Ага, только от говорил он сие как-то не особо уверенно. От и я не поверила.

Не сгорит он.

Вона, уже кафтан тлеет, и мнится, сие только начало.

— Ты все равно ничем не поможешь.

Не помогу, так хоть попытаюсь… подумаю… а не думается никак… и…

Лойко ступил на поляну, и, о диво, огонь отшатнулся… и столп огненный загудел гневно… а после крутанулся хитро да и ввинтился в землю. Ну, сперва-то мы решили, что в землю… тихо стало… на поляне ни костей, ни даже золота — пепел один остался, беленький, легонький. Дунешь — подымется летним страшным снегом. Никто и дышать не смел, чтоб его не потревожить.

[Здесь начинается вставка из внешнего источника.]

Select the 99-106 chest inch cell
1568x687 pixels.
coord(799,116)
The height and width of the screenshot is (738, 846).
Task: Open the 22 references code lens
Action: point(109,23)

— Ну… — Кирей первым решился заговорить. — Все, кажется… я так думаю…

Ага.

Думает он.

Я хотела чегой-то ответить, да язык к роту прикипел. Кивнула только и пот со лбу смахнула. Матерь моя… с этою учебой и померти недолго. То тебе мертвяки ходют, то травят, а тут вообще едва не спалили. И за что, спрашивается? Только-только мыслю додумала, уже и всплакнуть почти порешила, на радостях, стало быть, что закончилось усе, как поднялся пепел.

И землица задрожала так меленько, что шкура собачья, по которое блохи топочутся. И сама я себя этакой от блохою ощутила, которую того и гляди сдует.

— Да твою ж… — Кирей закашлялся, ибо пеплом роту залепило. А от не надо разевать, когда творится непонятное. Я только и сумела, что щита выставить, хотя ж, видит Божиня, не разумела, от кого энтого щита ставлю и надобен ли он вовсе.

А земля тряслась.

И елки ходуном ходили, кренились, мало не падали… нет, одна от, которая с краешку самого росла, завалилась-таки на бок, с хрустом и грохотом. После-то я разобралась, что не елка громыхала, а нечто огроменное, страшное в земле ворочалось.

— Зослава… — Киреев голос звучал тихо, и от этого уже не по себе стало. — Ты… ты куда энергию направила-то?

Я ее направила?

Да она сама направилась… и вообще я не виноватая.

Ответить не успела, потому как огроменная драконья голова вдруг пасть раскрыла.

И лязгнули зубы-кинжалы.

А в пустых глазницах завихрилось рыжее пламя.

— Мамочки… — ойкнула я, в щит последние силы выплескивая.

— Мамочки, — как-то сипло произнес Кирей и ближе к нам подвинулся.

А Лойко, тот ничего не сказал. Только глядел во все глаза на тварюку, что из земляной норы выкорыстовывалась.

Дракон был…

Был дракон.

Некогда. Ныне-то косточки одни остались. А косточки мы сии на втором курсе учить будьма, стало быть, про то, как какая именуется, чтобы правильно. Ныне ж мы и без поименования глядели… от дернулась лапа, стиснула, впилась когтями в землю и порушила этую землю спеченную, что масло.

Потянулась шея.

Захрустела.

И поползла, что цепь белая, костяная… Голова поднялась, покачнулась… и к нам повернулась.

Сожреть.

От точно сожреть. Вместе со щитом, который, мнится, этакой тварюке на один зубок… дракон осклабился и пасть раззявил. Грозный рык его оглушил, а с елей бедных и вовсе иглица облетела. Порскнули редкие вороны, спеша убраться от грозной твари. Меж тем тварь оная все лезла и лезла… вытягвала хребтину. От и ребра белые показались, плоские да широкие… лапы передние… остатки крылов… дракон расправил и отряхнул, а по щиту моему застучали комочки земли.